Ao final da sustentação, Zardo citou que Inês confiava no julgamento do TJ-PR, apesar de ter sofrido “graves ofensas à sua honra” desde a divulgação do caso pela imprensa.
No relatório final, que ainda será submetido ao Conselho Nacional de Justiça (CNJ), o desembargador Aniceto, que é negro, destacou que a questão deveria ser decidida com “bom senso, isenção e equilíbrio” e que insinuações não seriam levadas em consideração. “Em momento nenhum a cor da pele do condenado foi utilizada como elemento de convicção para a condenação ou para a conclusão de o mesmo integrar o grupo criminoso”, observou.

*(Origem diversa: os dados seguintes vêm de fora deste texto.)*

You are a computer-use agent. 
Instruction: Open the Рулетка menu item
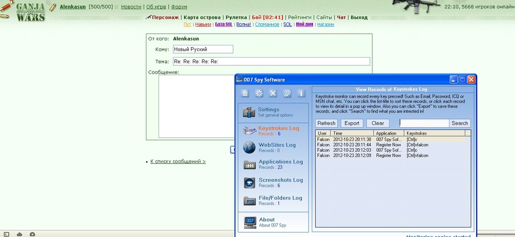click(x=236, y=17)
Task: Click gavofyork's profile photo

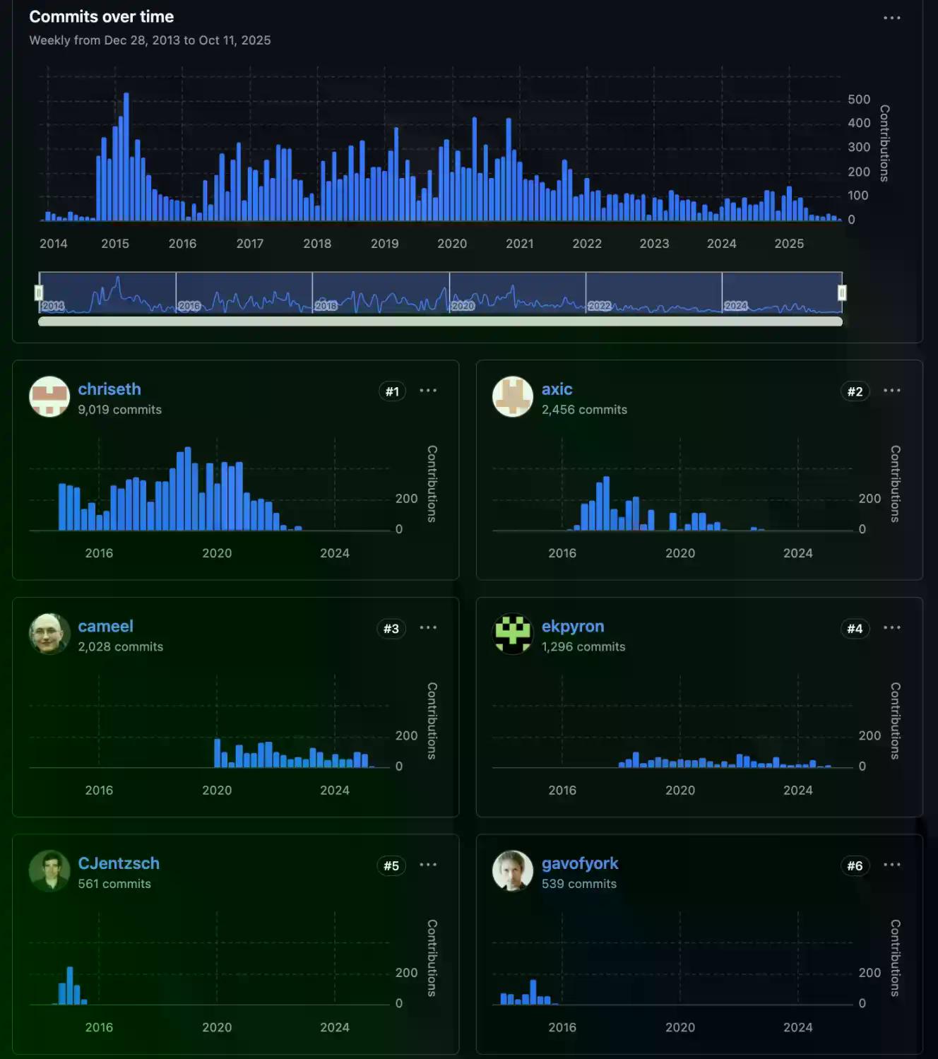Action: [x=513, y=871]
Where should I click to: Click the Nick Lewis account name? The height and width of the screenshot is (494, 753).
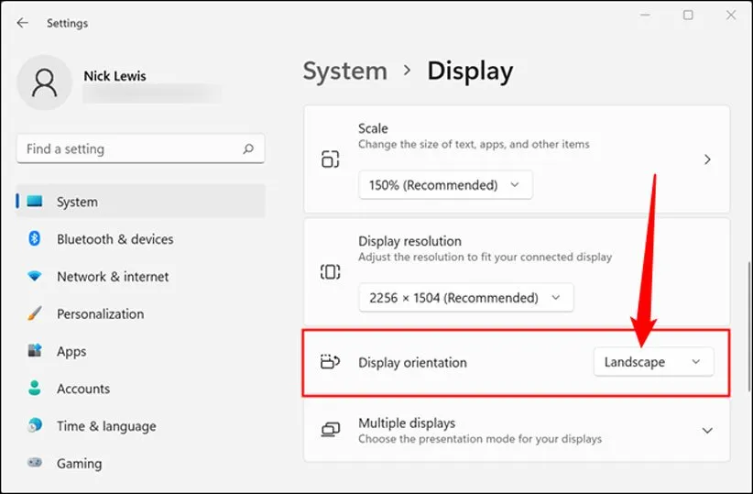(x=115, y=76)
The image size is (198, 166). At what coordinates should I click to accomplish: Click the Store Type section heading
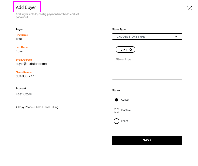pyautogui.click(x=119, y=30)
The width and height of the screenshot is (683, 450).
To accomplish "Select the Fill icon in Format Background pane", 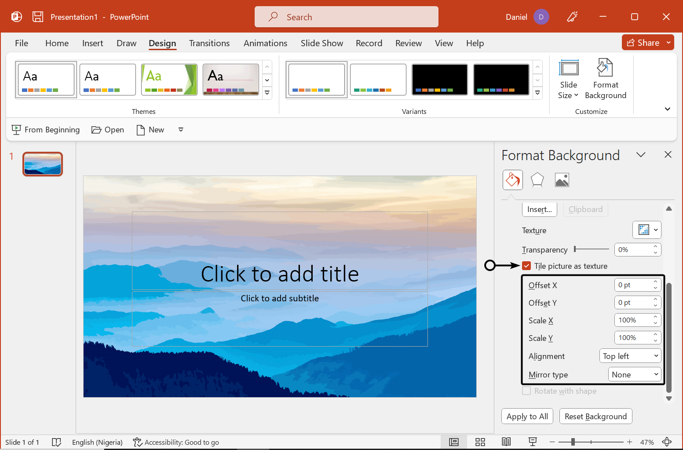I will click(512, 179).
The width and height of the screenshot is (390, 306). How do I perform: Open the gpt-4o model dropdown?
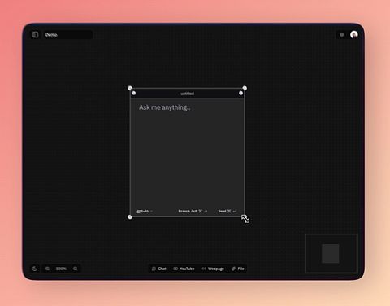(145, 211)
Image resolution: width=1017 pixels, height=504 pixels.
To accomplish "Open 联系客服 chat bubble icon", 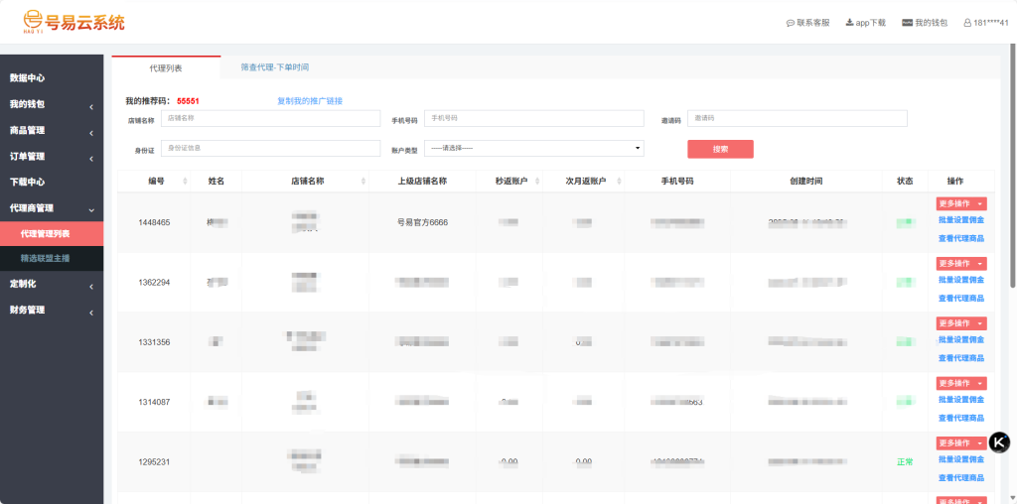I will [791, 23].
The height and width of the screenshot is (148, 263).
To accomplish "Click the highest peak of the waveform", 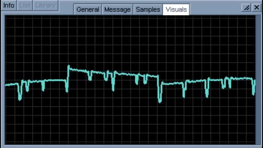I will coord(69,66).
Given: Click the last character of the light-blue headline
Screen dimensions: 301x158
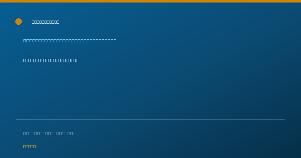Looking at the screenshot, I should tap(115, 41).
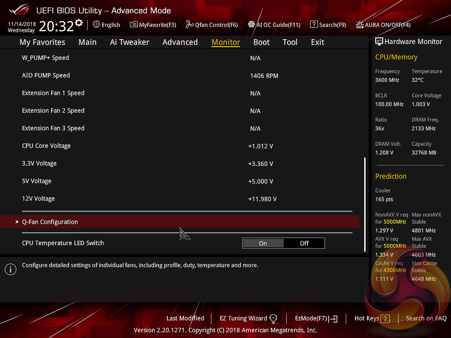This screenshot has width=451, height=338.
Task: Set CPU Temperature LED Switch to On
Action: click(x=263, y=243)
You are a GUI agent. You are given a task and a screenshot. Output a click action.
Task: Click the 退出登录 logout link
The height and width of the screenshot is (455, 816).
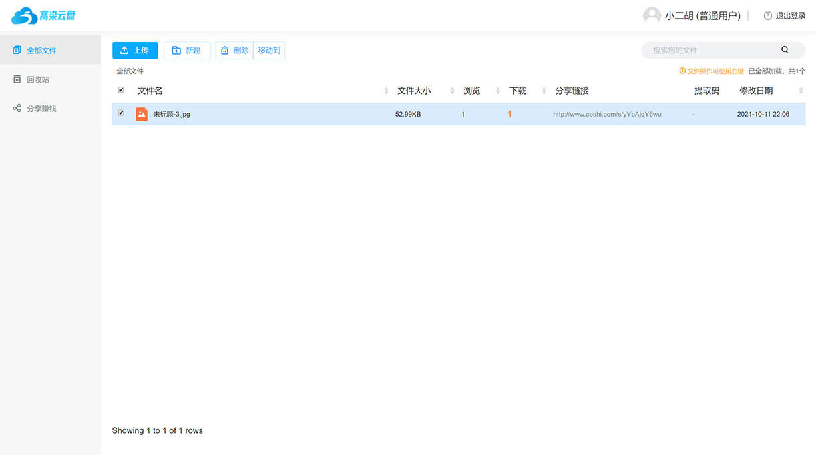click(790, 15)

Ao proferirem os votos, alguns desembargadores criticaram duramente a repercussão do caso e a atuação de jornalistas por terem divulgado os fatos de maneira distorcida.
Um dos julgadores sugeriu que Inês cobre reparação de danos e uma posição da OAB-PR (Ordem dos Advogados do Brasil) sobre a conduta da advogada de Natan e do próprio presidente da entidade, Cássio Telles. Em entrevista à reportagem, ele disse que a juíza havia cometido um erro gravíssimo. Um dos desembargadores criticou ainda a postura do Senado Federal, que na ocasião divulgou nota de repúdio contra a magistrada.
Em geral, os desembargadores também exaltaram a carreira da juíza, que tem cerca de 25 anos de magistratura. Alguns citaram ainda que foram colegas de trabalho do marido dela, o desembargador Luiz Zarpelon, que morreu há pouco mais de um ano.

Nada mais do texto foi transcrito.